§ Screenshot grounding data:
▼▼▼

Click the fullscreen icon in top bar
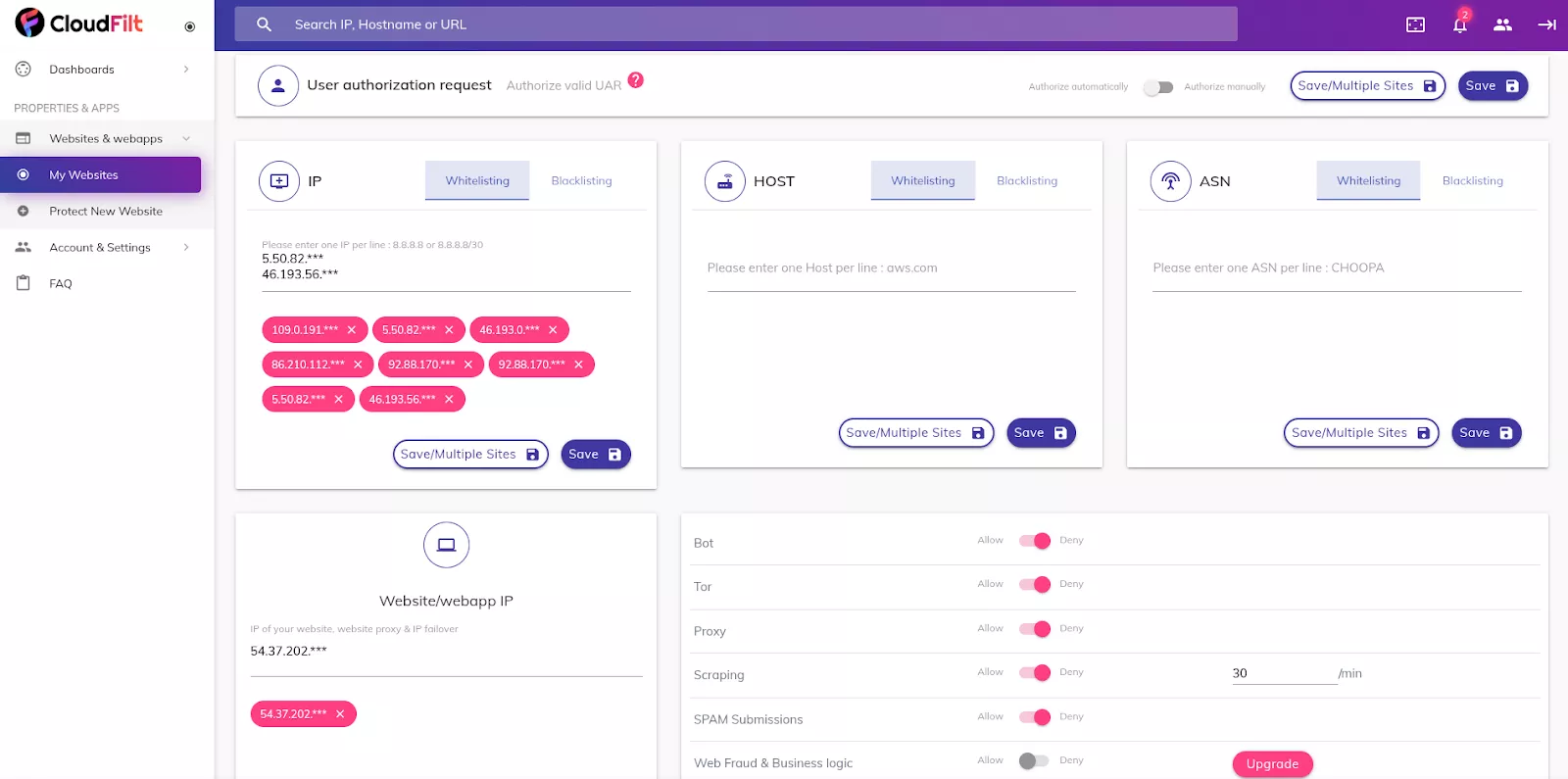1568x779 pixels. click(1415, 25)
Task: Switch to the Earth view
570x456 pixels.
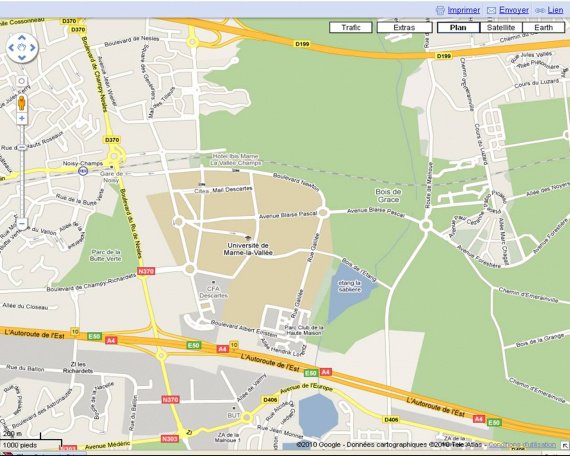Action: point(543,28)
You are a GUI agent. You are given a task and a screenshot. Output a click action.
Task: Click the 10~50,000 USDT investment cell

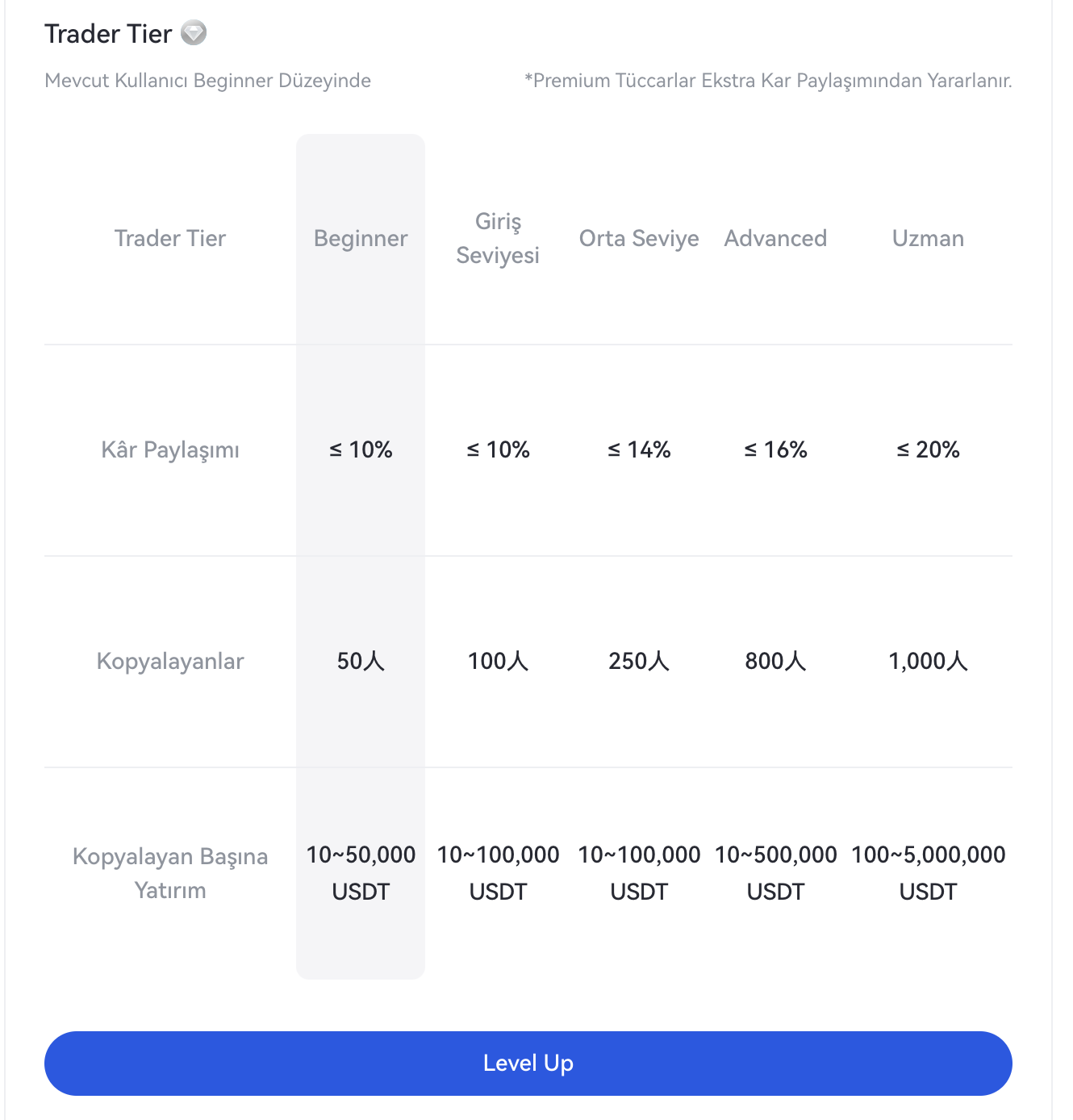[x=361, y=873]
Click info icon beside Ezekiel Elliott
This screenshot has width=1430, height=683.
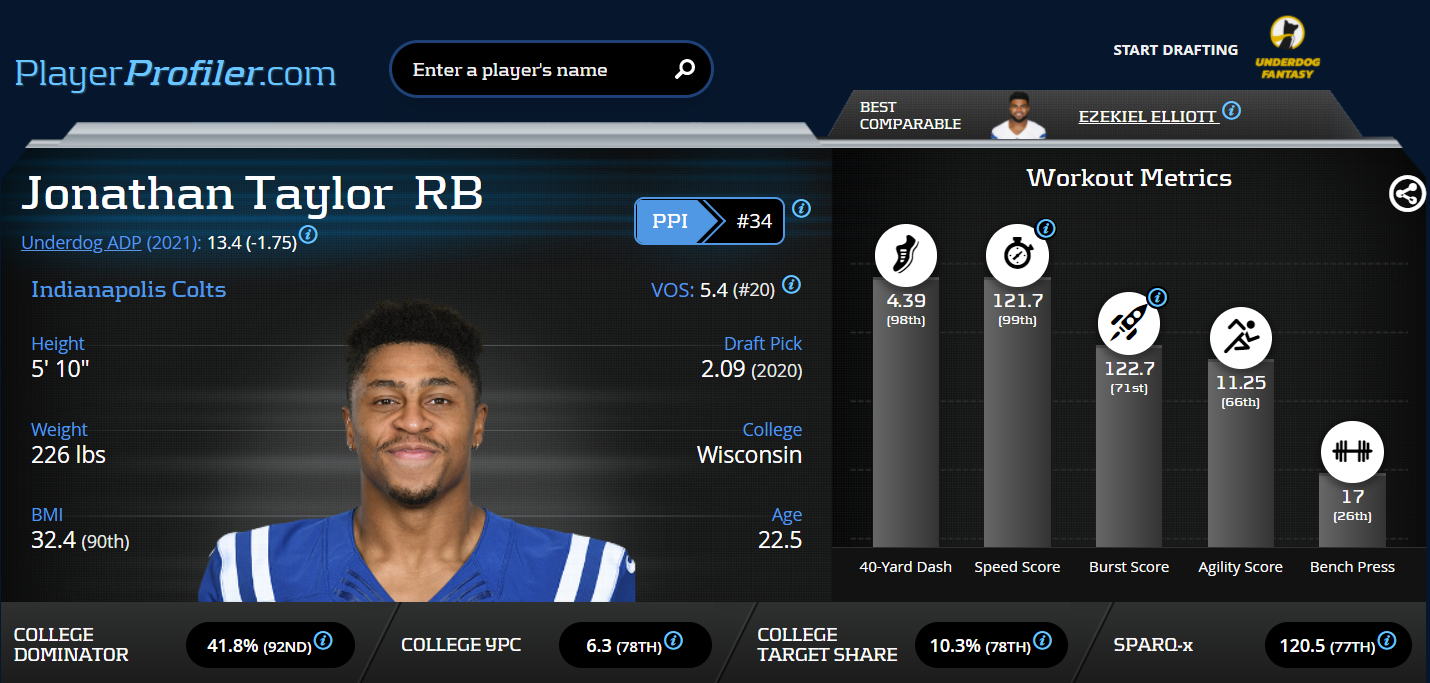pyautogui.click(x=1232, y=111)
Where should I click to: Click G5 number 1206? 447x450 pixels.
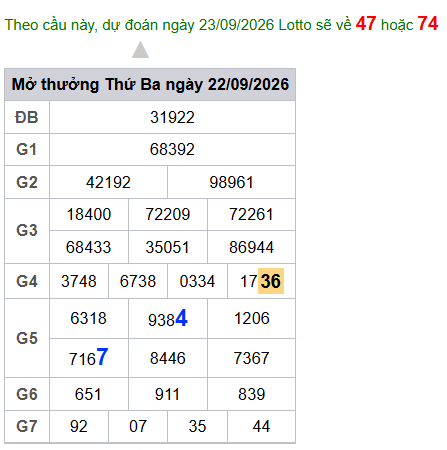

▲▲▲

§ TASK ITEM: Using the records above, extract exactly and only the lines from the one with "Task: Switch to the Earth view" through the final line, inclusive, leaving out pictures.

§ OUTPUT FOR THIS EXERCISE:
Task: Switch to the Earth view
570x456 pixels.
Action: point(543,28)
You are a GUI agent. You are given a task and a screenshot. Output a click action.
Task: Click the 10~50,000 USDT investment cell

[x=361, y=873]
Click info icon beside Ezekiel Elliott
This screenshot has width=1430, height=683.
pyautogui.click(x=1232, y=111)
Where should I click to: Click G5 number 1206? 447x450 pixels.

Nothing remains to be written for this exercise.